Wer kennt es nicht. Die Nacht war lang, und müde will man nach Hause. Aber wo bitte ist der nächste Grenzübergang? Wie man den um diese Zeit erreicht, bleibt für viele ein Problem. Öffentliche Verkehrsmittel gibt es ab 0.30 Uhr nicht mehr, Taxen werden in Ost-Berlin zwar gesehen, eine zu bekommen, ist aber etwa so leicht wie Straßenbahnfahren in West-Berlin. In „West“ stehen den Einwohnern 5.007 Taxis zur Verfügung, den Ostberlinern gerade mal 661 staatliche und 120 private.

Die Regelung solcher Art von Mißständen übernimmt DDR -typisch der graue Markt. Daß die Planwirtschaft zur ihrer Sicherung geistige Potenzen verschwendet, ist allgemein bekannt.
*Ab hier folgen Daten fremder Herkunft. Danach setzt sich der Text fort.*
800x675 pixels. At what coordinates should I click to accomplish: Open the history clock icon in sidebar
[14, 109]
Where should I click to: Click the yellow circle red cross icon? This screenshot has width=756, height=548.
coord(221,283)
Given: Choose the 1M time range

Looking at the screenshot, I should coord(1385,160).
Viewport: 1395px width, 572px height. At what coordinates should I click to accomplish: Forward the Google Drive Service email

Bei der Ausfüllung der durch sie entstandenen Engpässe ist eben derjenige im Vorteil, der pfiffig und marktgerecht anbietet, was fehlt. Deswegen gibt es in Ost -Berlin, wie ein Angestellter des staatlichen Taxiunternehmens erklärt, „Bürger, die aus der ungenügenden Versorgungssituation ungerechtfertigt Kapital schlagen“ oder, kurz gesagt, Schwarztaxe fahren.

Diese werden zwar „streng nach dem Ordnungswidrigkeitsgesetz bestraft“, aber daß das die wenigsten davon abhält, zeigt die Probe aufs Exempel: Schönhauser/Ecke Dimitroff Straße nach 22 Uhr. Hand raus wie in New York, und wenig später hält das Taxi, das keins ist. Eingestiegen und flugs das Ziel erklärt, das jetzt rein zufällig auch das des Fahrers ist. Alles sieht wie freundliches Mitnehmen aus. Vom Fahrer werden keine Preisangaben gemacht. Der Mitfahrer zahlt nach eigenem Ermessen, wobei als Richtlinie der Taxipreis 80 Pfennig/km gilt.
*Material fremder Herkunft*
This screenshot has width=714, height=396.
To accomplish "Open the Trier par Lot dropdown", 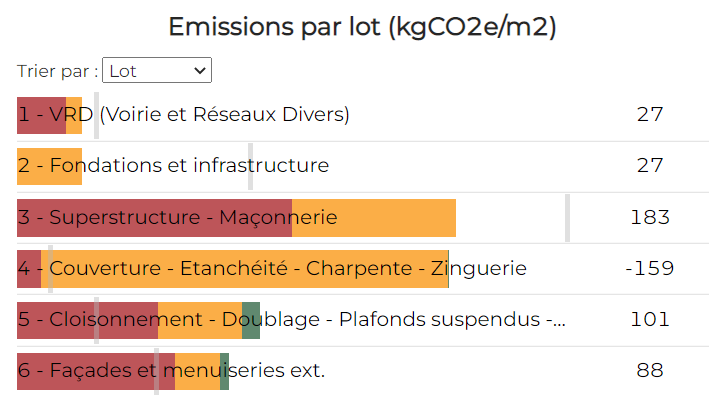I will 157,70.
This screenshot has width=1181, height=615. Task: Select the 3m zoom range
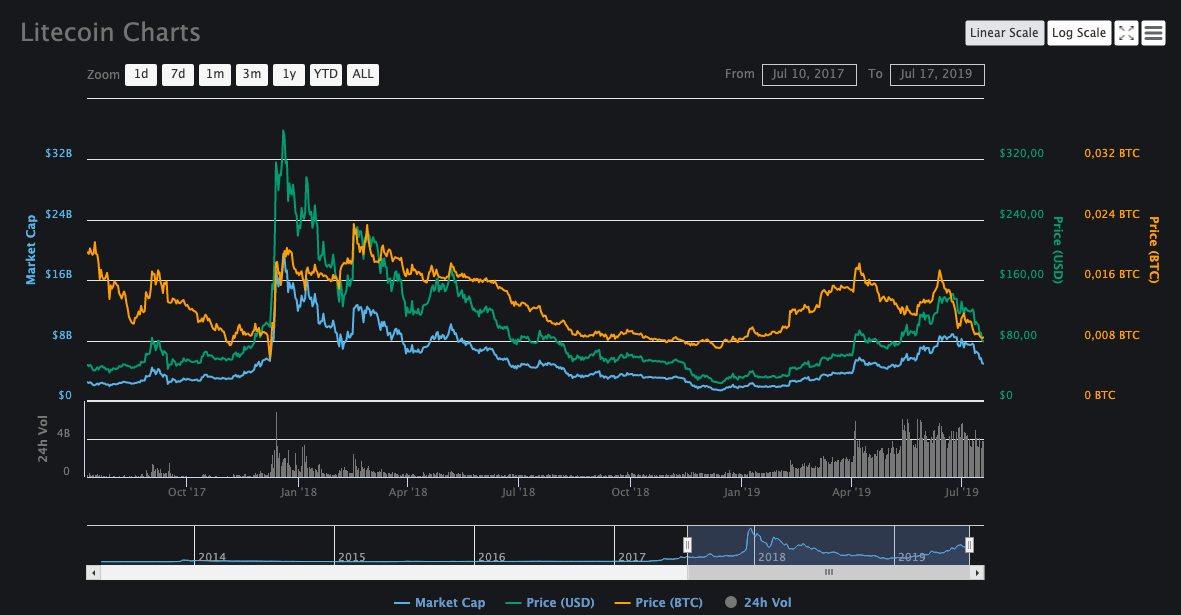[x=252, y=74]
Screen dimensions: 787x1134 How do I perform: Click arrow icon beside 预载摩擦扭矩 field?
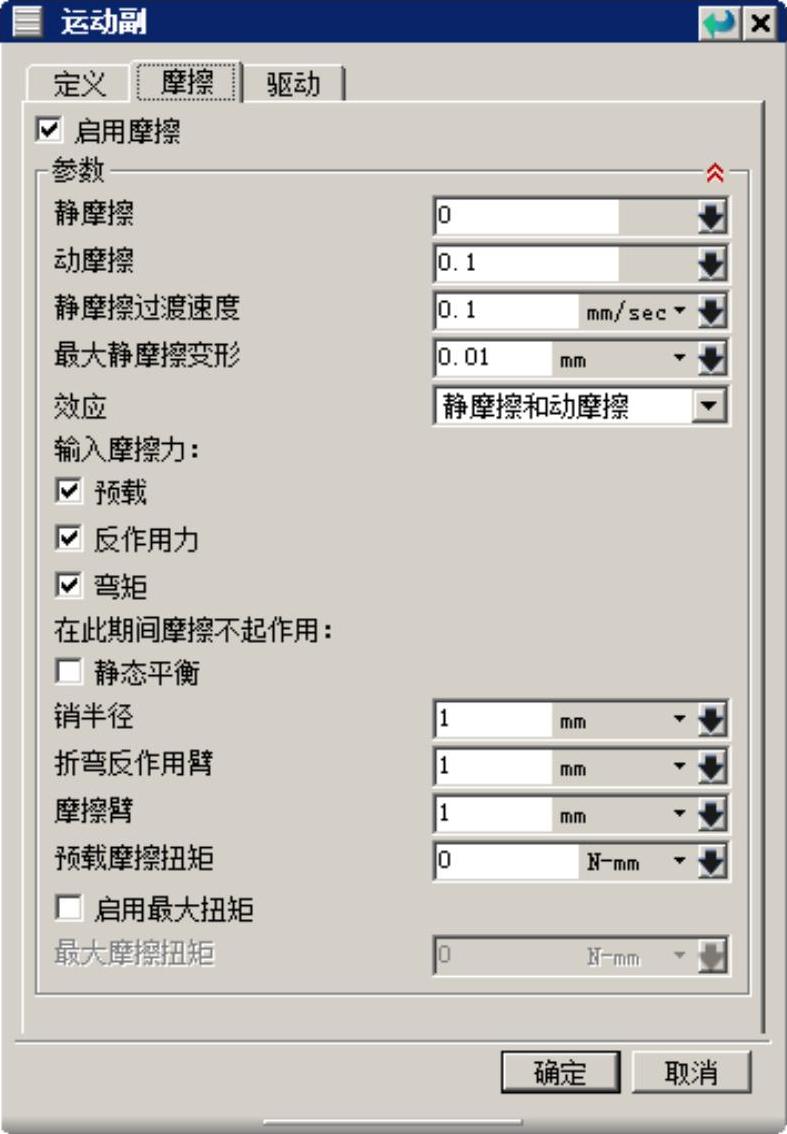[711, 861]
„Als Schwarztaxe eignet sich alles, was vier Räder und möglichst Platz für drei Mitfahrer hat“, erzählt der Chauffeur eines Kleinstwagens Marke Saporoch, made in hinterster SU. Vier Räder hat der Wagen. Mit ihm fahre ich vom Bahnhof Friedrichstraße zum Haus der jungen Talente für drei Mark. Von dort zurück zur Schönhauser Allee mit einem komfortablen Wartburg. „Die beste Zeit ist in der Woche zwischen 22 und 3 Uhr, am Wochenende länger, aber da ist die Konkurrenz sehr groß“, verrät mir dessen Fahrer. Als er erfährt, daß ich aus West-Berlin bin, bietet er an, mich nach Kreuzberg zu fahren. „Null Problemo“, strahlt er, „aber ab der Grenze in West.“ Das wäre der neueste Service seiner Zunft, meint er. Ich lehne dankend ab und gebe ihm fünf Mark.

Von der Schönhauser Allee, nach fünf Minuten Hand raushalten, dann im Trabant bis Hauptbahnhof. „Manchmal gibt es Ärger“, meint der Pilot zu mir, „vor allem Jugendliche steigen einfach aus, ohne zu bezahlen“, aber normalerweise „alles easy“. Vor dem Bahnhof tausche ich den Platz mit zwei sowjetischen Touristen, die irritiert das Taxischild vermissen, dann aber schnell in die warme Kiste steigen. „Direkt am Bahnhof stehen wir fast nie“, sagt mein letzter Fahrer, „wegen den Staatskutschern. Immer schön die Hand raushalten an der Straße, und ab geht's“, meint er. Als ich ihn frage, ob Schwarztaxefahren schon organisiert betrieben wird, meint er: „Nein, jeder macht seins.“ Obwohl, auszuschließen ist ja nichts mehr in der DDR. „Mir ist es egal, es ist 1.50 Uhr, ich stehe am Grenzübergang Potsdamer Platz - und das ganz ohne Streß.